20. 1 kinds of restructuring siRNA molecule using in the method for the treatment of and/or prevention lung cancer and colorectal cancer, described restructuring SiRNA molecule is combined with strand or double stranded rna molecule, and wherein said strand or double stranded rna molecule comprise coding at least one The mRNA of BARD1 isoform, described BARD1 isoform comprises selected from comprising SEQ ID NO:1-7,105-106, its biologically active Amino acid sequence in the group of fragment or the sequence that there is at least 95% homology with SEQ ID NO:1-7,105-106, thus The expression of described BARD1 isoform is suppressed.
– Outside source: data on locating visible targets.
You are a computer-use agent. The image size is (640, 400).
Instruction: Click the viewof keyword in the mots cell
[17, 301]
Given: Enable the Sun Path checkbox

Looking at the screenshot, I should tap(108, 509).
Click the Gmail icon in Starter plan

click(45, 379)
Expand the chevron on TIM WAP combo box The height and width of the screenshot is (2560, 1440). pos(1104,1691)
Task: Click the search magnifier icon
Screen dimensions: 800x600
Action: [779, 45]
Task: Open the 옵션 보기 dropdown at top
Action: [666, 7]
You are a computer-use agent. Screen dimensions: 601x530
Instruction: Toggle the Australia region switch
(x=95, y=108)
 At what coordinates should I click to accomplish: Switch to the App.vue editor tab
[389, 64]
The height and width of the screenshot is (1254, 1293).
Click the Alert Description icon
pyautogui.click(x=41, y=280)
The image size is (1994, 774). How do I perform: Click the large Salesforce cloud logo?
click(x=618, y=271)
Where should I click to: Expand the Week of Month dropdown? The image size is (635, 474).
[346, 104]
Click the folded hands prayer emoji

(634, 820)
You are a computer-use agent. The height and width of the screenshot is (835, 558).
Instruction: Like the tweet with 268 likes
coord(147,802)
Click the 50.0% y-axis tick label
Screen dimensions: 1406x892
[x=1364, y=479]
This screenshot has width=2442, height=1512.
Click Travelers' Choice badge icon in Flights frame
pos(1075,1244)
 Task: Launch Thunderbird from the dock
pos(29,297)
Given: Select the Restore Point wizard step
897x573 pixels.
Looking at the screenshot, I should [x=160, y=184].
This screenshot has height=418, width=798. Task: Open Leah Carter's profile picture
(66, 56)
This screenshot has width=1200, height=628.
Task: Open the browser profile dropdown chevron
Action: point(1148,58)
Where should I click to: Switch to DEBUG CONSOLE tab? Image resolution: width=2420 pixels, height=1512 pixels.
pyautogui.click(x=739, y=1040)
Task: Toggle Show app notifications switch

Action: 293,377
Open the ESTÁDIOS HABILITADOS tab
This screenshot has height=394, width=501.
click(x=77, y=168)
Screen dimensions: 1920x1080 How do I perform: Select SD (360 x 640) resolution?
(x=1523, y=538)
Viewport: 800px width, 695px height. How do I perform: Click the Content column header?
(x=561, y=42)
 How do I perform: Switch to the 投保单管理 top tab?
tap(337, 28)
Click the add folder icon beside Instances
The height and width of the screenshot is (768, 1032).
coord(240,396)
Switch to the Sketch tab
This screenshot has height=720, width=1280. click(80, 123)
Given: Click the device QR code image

21. 1 kinds of BARD1 isoforms bioactive using in the method for the treatment of and/or prevention lung cancer and colorectal cancer Conditioning agent, described BARD1 isoform comprises selected from comprising SEQ ID NO:1-7,105-106, its bioactive fragment or and SEQ Amino acid sequence in the group of the sequence that ID NO:1-7,105-106 have at least 95% homology.

The bioactive conditioning agent of 22. BARD1 isoforms as claimed in claim 20, wherein, described conditioning agent is to be selected from Comprise the microRNA in the group of SEQ ID NO.111～140.